菲利普·罗斯访谈

5月18日澳大利亚悉尼的作家大会上,曼布克评委会宣布美国作家菲利普·罗斯获得了第四届曼布克国际奖。曼布克国际奖是对作家一生成就的褒奖。也就是说,这个奖项是对罗斯50多年的创作生涯和成就的认可和赞扬。5月20日,罗斯接受了《电讯报》(The Telegraph)记者本杰明·泰勒(Benjamin Taylor)的专访。以下是专访的部分文字稿。《电讯报》原文配有相对完整的访谈视频。感兴趣者可以点击阅读原文,观看视频

Philip Roth: I’m not caged in by reality

Benjamin Taylor Were you one of those people who knew from childhood that you wanted to be a writer?

Philip Roth I didn’t know what a writer was, but I knew what books were because I would go to the Blanche library in our neighbourhood [of Newark, New Jersey], following the example of my brother, who would come home with half a dozen books. They were kids’ books, books about sports, books about the sea. I learnt what an author was in college. I began to read in my second year. I had entered college thinking I would study law. And I assumed I would do that. I was taking constitutional history, political science. Then I discovered literature and I was overcome. I wrote college stories to start with, which were as weak as anyone’s college stories. A few years later I was drafted and went into the army. At night when I went back to my office job I started writing stories that were OK. So [becoming a writer] wasn’t something I knew about and even when I did do it I never thought about it that much. Even when I started writing properly, I didn’t think I would make a living. Very few did make a living, and very few make a living now. I thought I needed to get a job, so I decided to teach English so I could write for those four or five months in the summer. That was my plan. Then I won a prize, the National Book award, and got a Guggenheim Award and then I was on easy street.

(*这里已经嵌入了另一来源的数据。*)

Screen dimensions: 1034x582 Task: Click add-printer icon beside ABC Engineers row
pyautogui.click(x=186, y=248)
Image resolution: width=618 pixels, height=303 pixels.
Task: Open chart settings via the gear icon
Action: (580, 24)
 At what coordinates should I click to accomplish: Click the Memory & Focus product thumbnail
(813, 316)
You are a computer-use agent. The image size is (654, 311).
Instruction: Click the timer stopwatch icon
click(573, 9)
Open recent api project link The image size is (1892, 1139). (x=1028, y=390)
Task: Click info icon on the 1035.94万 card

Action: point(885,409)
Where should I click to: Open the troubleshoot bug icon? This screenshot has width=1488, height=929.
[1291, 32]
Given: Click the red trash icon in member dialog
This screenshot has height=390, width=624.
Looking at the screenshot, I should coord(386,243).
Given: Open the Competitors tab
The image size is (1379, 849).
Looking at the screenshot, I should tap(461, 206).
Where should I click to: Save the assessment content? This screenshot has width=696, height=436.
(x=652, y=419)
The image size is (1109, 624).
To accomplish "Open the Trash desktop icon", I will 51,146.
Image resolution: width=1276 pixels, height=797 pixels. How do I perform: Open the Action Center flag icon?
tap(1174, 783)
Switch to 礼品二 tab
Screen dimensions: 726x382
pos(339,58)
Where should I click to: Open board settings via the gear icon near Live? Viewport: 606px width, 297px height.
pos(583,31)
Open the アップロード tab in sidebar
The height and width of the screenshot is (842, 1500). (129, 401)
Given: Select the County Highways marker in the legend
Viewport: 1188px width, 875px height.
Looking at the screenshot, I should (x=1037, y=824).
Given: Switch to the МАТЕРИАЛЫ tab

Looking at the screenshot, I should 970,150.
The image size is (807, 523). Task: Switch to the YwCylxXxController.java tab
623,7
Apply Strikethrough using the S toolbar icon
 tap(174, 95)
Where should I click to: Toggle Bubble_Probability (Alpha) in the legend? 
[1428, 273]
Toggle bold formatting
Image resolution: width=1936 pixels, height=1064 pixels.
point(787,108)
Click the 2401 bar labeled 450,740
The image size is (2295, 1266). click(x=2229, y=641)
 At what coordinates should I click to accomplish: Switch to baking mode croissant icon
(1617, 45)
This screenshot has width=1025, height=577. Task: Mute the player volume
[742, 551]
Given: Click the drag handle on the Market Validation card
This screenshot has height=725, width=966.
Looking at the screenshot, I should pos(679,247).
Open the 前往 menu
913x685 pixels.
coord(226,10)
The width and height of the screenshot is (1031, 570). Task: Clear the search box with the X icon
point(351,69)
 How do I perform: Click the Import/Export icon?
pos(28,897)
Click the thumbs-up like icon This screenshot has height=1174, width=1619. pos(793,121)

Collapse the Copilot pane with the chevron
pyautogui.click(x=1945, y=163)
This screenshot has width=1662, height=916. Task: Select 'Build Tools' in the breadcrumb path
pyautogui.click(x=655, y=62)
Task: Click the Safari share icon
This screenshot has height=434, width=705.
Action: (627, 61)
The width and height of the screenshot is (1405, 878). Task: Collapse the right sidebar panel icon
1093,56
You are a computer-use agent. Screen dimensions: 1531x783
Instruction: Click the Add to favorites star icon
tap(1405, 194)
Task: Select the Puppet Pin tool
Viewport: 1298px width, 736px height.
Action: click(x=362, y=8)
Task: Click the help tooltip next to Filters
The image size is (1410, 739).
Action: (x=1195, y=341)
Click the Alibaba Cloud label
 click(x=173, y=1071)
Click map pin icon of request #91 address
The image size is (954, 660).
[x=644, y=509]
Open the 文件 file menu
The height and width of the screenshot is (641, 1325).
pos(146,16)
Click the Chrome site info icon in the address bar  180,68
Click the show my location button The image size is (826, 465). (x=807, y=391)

BT How was your stint in the army?

PR Actually I didn’t mind it. It’s fun to learn how to shoot a machine gun. Or use a bayonet. I hurt my back and wound up in hospital for two months and then eventually got discharged. My back still troubles me off and on. It might have been interesting had I been [in the army] longer. But that stint was enough. I got the idea.

BT When did history as a theme come into your writing?

PR I suppose in the mid-Eighties when I wrote The Counterlife. I don’t know what happened. It’s not so much that history was important, but place became important. I wanted to see what people were like in different places. London for one, Israel for another, Prague for a third. So place entered in and history came after. Why? Because I had gotten to be 50 or 60 and I could now look back on my life with historical perspective. You can’t do that when you’re young. It’s a mixture, then, of getting older and being enlivened by certain places that I’d been to.

BT When did you take up these themes of recent books: the Korean war, in 2008’s Indignation; or the perils of polio, in last year’s Nemesis? Do you do a lot of research or are you simply remembering?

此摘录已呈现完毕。